That lead to incorrect rank calculations and the impossibility for nodes to restart when such a case occurred. All the details of the bug will be clarified below, as well as, an explanation of how the network is still functioning and what will the upgrade fix.

Deep dive

Calculations within the Cyber protocol and those of cyber~Rank are driven by consensus between validators. This means that for cases with incorrectly-tracked delegations, all of the nodes that are online calculate the ranks using incorrect values for a certain period of time.

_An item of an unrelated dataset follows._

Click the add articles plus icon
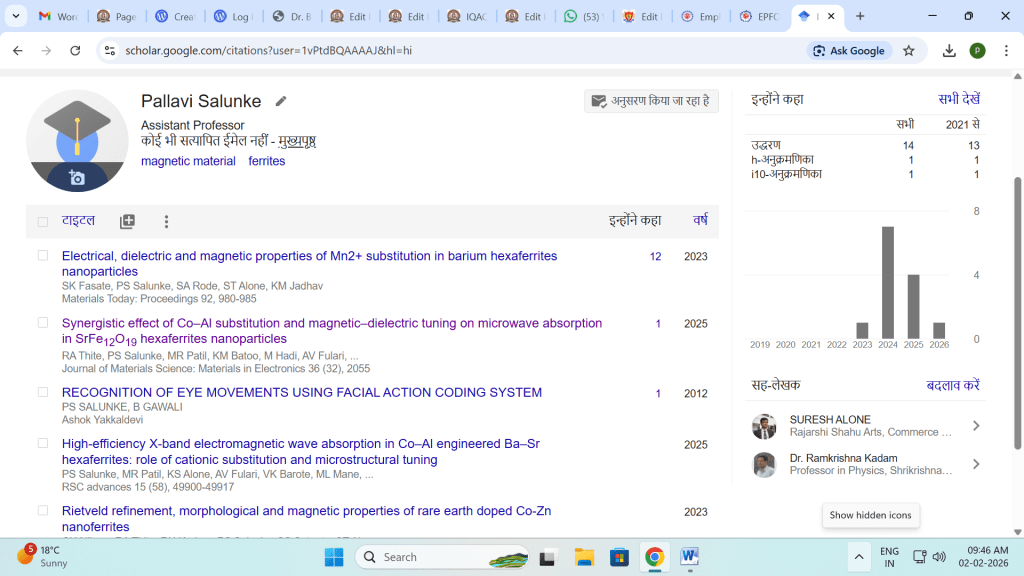1024x576 pixels. point(127,222)
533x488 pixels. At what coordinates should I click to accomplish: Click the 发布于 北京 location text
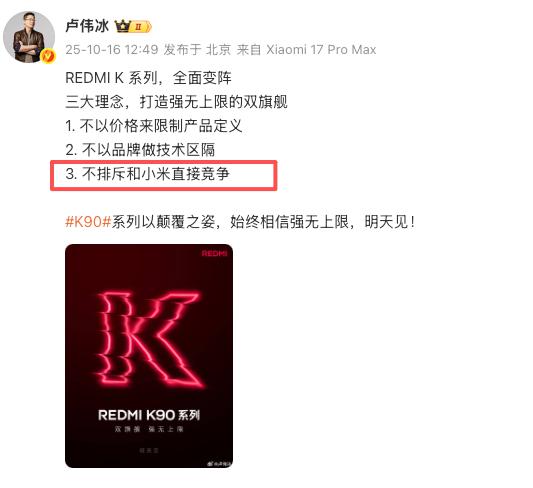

The issue arises when a node operator attempts to restart their node, and the in-memory balance index is loaded and restored directly from the current storage state, which is, of course, different when compared to all the online nodes, iteratively updated the in-memory index. This leads to a different hash calculation of the application (the root hash of the Merkle Tree of CID rank values) and, essentially - node failure.

But:

The wrapper-module only collects the events with a balance change. Actual balance updates for the in-memory index are performed on the end-block side operation of the module. This means that we don’t need to catch up on all of the events, but only to events, which trigger balance update for a given account on this block to keep things working
Indexed balance of an account consists of non-bonded stake plus of the cumulative sum of all shares from all validators (shares are used to calculate the portion of the delegators tokens in the validator pool)
Delegations to a validator that has never been jailed would not cause overall balance change because non-bonded and bonded stake sums are equal before and after delegation. Token/shares exchange rate is ¹⁄₁ (read about delegator shares). And untracked delegation actions don’t lead to balance index issues
If the validator was jailed before their first delegation from a delegator, then the delegator will receive a number of shares, which is unequal to the amount of the delegated tokens, because of the changed exchange rate of token/shares
Only the first delegation to a validator leads to a problem. Any further delegations to a specific validator trigger the staking module reward withdrawals and calls for the staking hook, which calls the bank module to send coins to the delegator. This leads to a new hook call to update the in-memory index balance. While the first delegation does not cause balance traction, withdrawal causes balance updates to the correct value
All other actions with regards to balance change events are processed correctly by the wrapper-module

To summarize:

The issue appears when at least one account, which has already created some cyberlinks and committed them to the knowledge graph, performs its first delegation to a validator, which was jailed before and doesn’t process any other balance changing transactions for a given time. During this time, the in-memory index holds data with an incorrect balance for this account (or for a couple of accounts). However, when this happens when there is consensus between all online nodes, the issue does not trigger a network fault, but rather, leads to the impossibility to launch and sync the node or to calculate cyber~Rank values, that will be equal to the current consensus state. During launch or restart, the node restores the in-memory balance index from the current storage, unlike the online nodes, iteratively, it updates the index from a cached-up state.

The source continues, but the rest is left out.